= SOURCE EXTRACT =
^^^^^^^^^^^^^^^^

Beat Poetry Festival Workshops with Chuck Taylor and Christopher Carmona
What: Dallas is the site of the 2014 Beat Poetry Festival. In conjunction with this free featival, WordSpace sponsors Chuck Taylor’s Memoir workshop and Christopher Carmona’s poetics workshop.
Where: Lucky Dog Books, 633 W. Davis St.
When: The festival begins on Thursday, November 6 and runs through Saturday night, November 8. The workshops are 10-12 for Memoir, and 12-2 for Poetry. Both workshops are free.
Registration for the festival is open until October 16th and more information can be found here. More coming on venues and readers for this beatific festival coming soon.
The Beat Poetry Festival was founded by a group of Texas poets, inpsired by the movement made famous by writers like Jack Kerouac, Allen Ginsberg and William Burroughs, The 4th Annual Beat Poetry Festival will be held this year in Dallas, TX on Nov. 6-8. Organizers Christopher Carmona and Chuck Taylor will be offering workshops.

^^^^^^^^^^^^^^^^

= LISTED RECORDS =
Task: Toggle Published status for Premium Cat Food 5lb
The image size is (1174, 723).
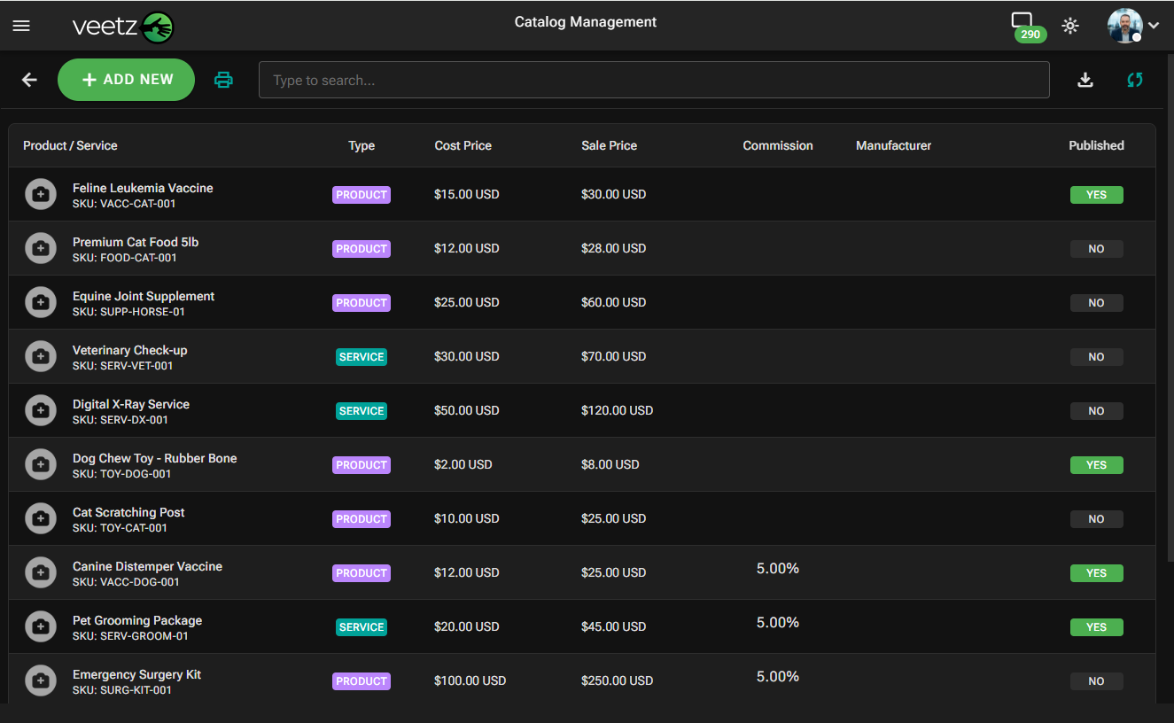Action: pyautogui.click(x=1096, y=248)
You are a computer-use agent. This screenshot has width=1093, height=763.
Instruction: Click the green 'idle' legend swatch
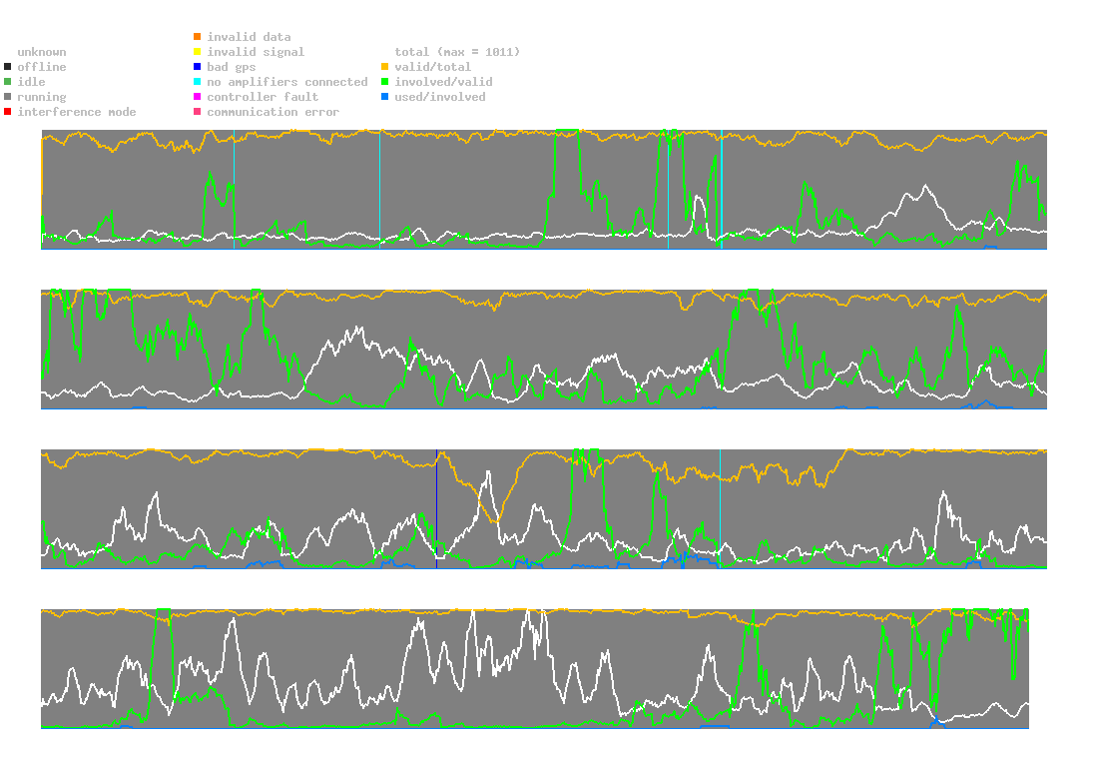tap(8, 82)
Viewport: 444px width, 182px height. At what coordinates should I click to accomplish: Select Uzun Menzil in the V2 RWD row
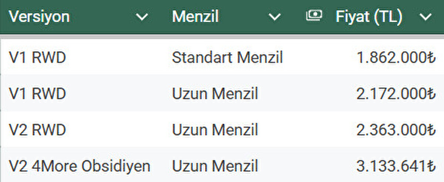(x=215, y=130)
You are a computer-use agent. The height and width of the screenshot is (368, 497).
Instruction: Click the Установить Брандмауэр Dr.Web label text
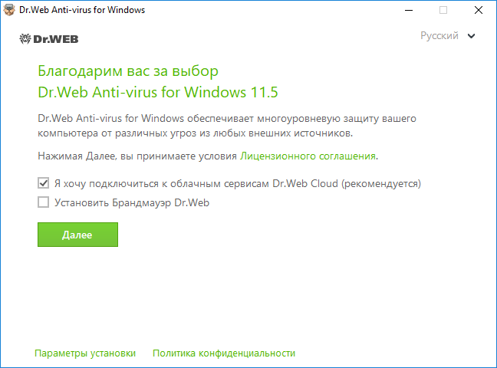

^^^^^^^^^^^^^^^^

= REQUIREMENT =
Answer these questions from the festival announcement.
1. At what address are the workshops held?
2. Until what date is registration for the festival open?
3. Which annual edition of the Beat Poetry Festival is being held in Dallas?

= PROBLEM SOLUTION =
1. Lucky Dog Books, 633 W. Davis St.
2. October 16th
3. The 4th Annual Beat Poetry Festival